Some approximation of it anyway...
> The issue has
>been muddied because the HTML DTD initially distributed didn't
>work well, leading to local fixes, and new stuff from HTML+ has leaked
>into browser functionality, necessitating local updates.
>Users want to use the full display ability of the
>browsers they use, and browser developers haven't waited
>on an official revision.
Like I said... there's no handy way to validate an HTML document...
:-) The only practical way is to try it out on all the browsers you
expect your consumers to use. It's just a sad fact that HTML doesn't
have a working formal definition.
>Browsers that read arbitrary DTDs are on their way. It seems to me
>that what you are pursuing (rightly) is a well defined set of info
>that should be accomodated by any DTD that claims to be useful
>for hypertext, along with another well defined set of info that
>is to be supplied in the MIME wrapper when the SGML instance
>is served. The first part might resolve into some set of
>"architectural forms," that is, attributes with #FIXED values
>that can be used in, even retrofitted to, any DTD that actually
>has the appropriate info (such as an <AUTHOR> tag).
>Do I read you correctly?
I think so. It's all a question of quality versus functionality,
specification versus deployment, namespaces and syntaxes ...
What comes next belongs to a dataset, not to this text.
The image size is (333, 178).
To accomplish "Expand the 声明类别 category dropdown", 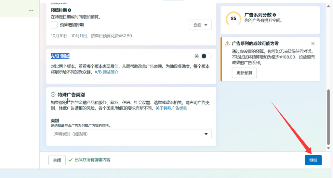I will tap(131, 134).
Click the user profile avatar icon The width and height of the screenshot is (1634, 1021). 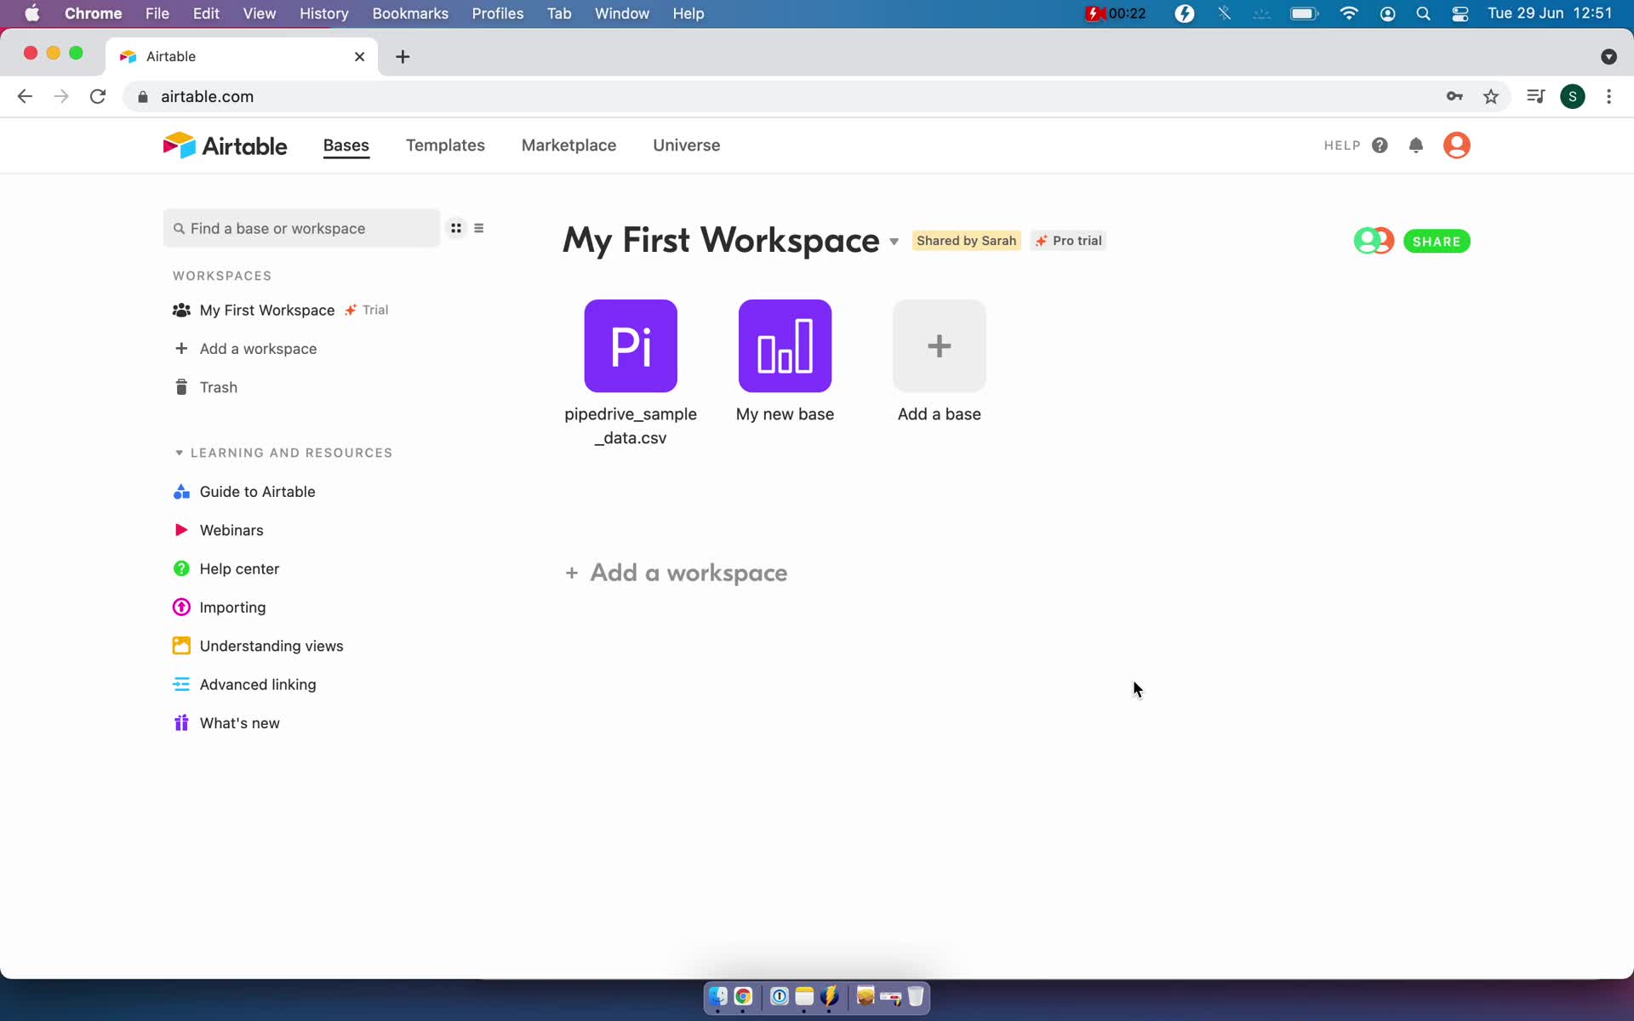point(1456,145)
Also... I don't see MIME and SGML as exclusive in functionality:
they're both encodings for structured information. And if you want to
look at maturity, USENET has got to be the worlds most mature
MIME has got some syntactic nasties, but they're motivated by trying
to get GIF files through VMS mail gateways.... The real value of MIME
is the collective experience from the widespread deployment of
internet mail and news. If you know you're not sending your info
through such beasties, you want to use as little of the MIME syntax as
you can... unless you're designing a protocol on-the-fly like HTTP.
SGML has got even worse syntactic nasties, and we won't go into why.
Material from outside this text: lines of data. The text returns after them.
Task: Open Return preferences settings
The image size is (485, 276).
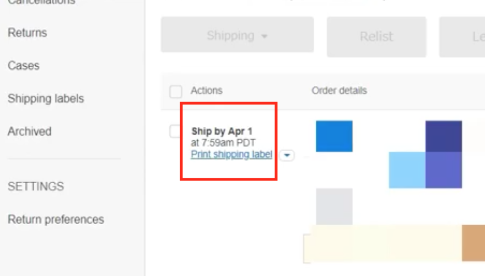Action: coord(56,219)
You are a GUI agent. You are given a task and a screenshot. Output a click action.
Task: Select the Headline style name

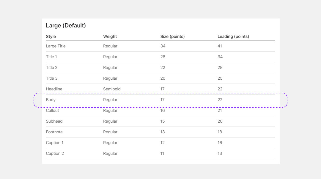pyautogui.click(x=54, y=89)
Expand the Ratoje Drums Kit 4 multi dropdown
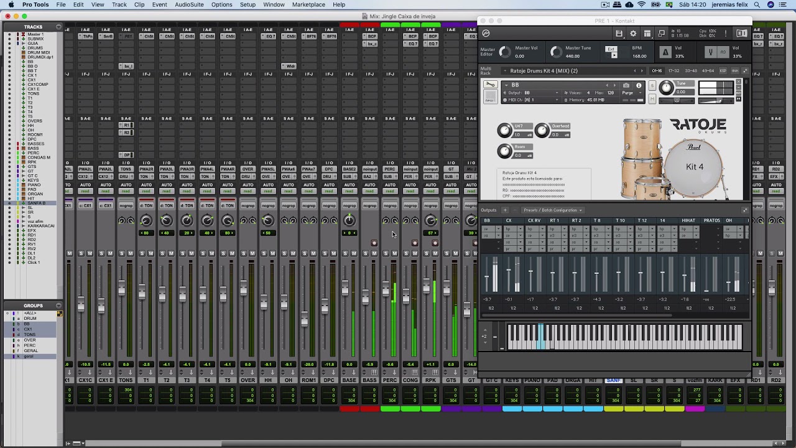 505,71
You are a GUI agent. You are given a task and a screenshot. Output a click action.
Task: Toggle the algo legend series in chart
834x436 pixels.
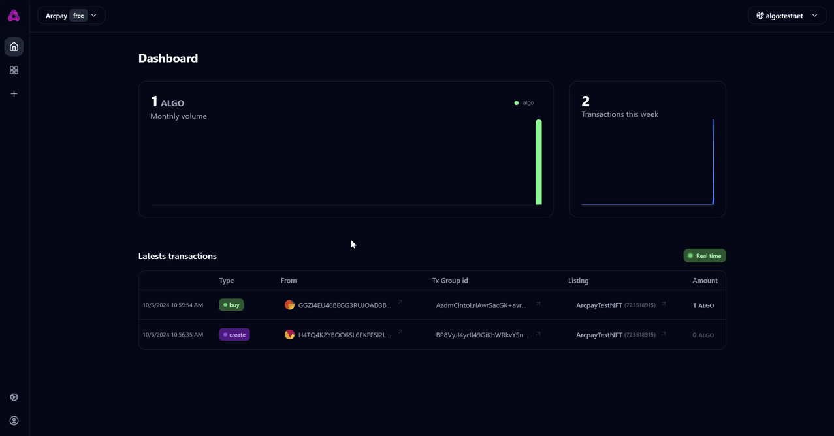point(524,103)
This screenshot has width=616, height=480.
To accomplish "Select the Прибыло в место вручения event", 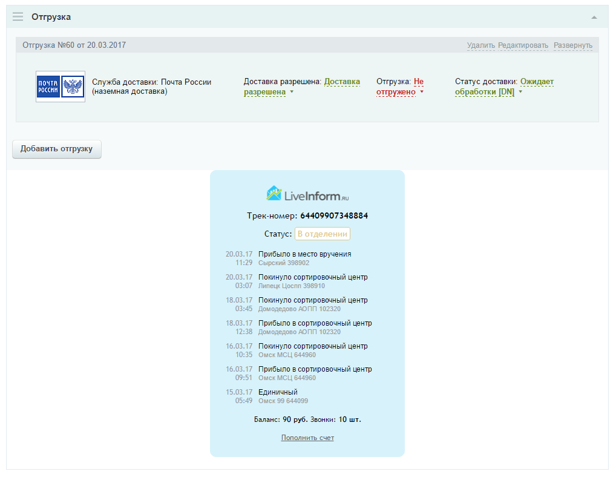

The real value of SGML is the ability to say "this document conforms
to this structure..." But the SGML standard is so foggy on semantics,
it's barely useful for anything else. (Don't tell me it says "nothing"
about semantics: it has all sorts of inuendos about characters being
processed "before" other characters, invoking programs to "interpret"
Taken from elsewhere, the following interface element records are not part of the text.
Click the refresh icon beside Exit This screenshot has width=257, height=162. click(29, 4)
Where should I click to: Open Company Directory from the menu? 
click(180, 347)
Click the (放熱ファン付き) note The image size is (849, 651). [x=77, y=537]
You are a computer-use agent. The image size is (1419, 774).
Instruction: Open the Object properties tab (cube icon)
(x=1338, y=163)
notations, things being "ignored", "significant", etc.)
The real problem with SGML is the namespace issue: there's no
subclassing mechanism. Look at the loops HyTime goes through to map
some pretty straigh-forward notions onto SGML.
The important step is to define the semantics we're interested in, and
then find a representation in some widely supported formats (MIME and
SGML are handy...). For example: how do we identify documents such
that we can test them for equality? (why? for caching purposes)
I'm starting to ramble... More later.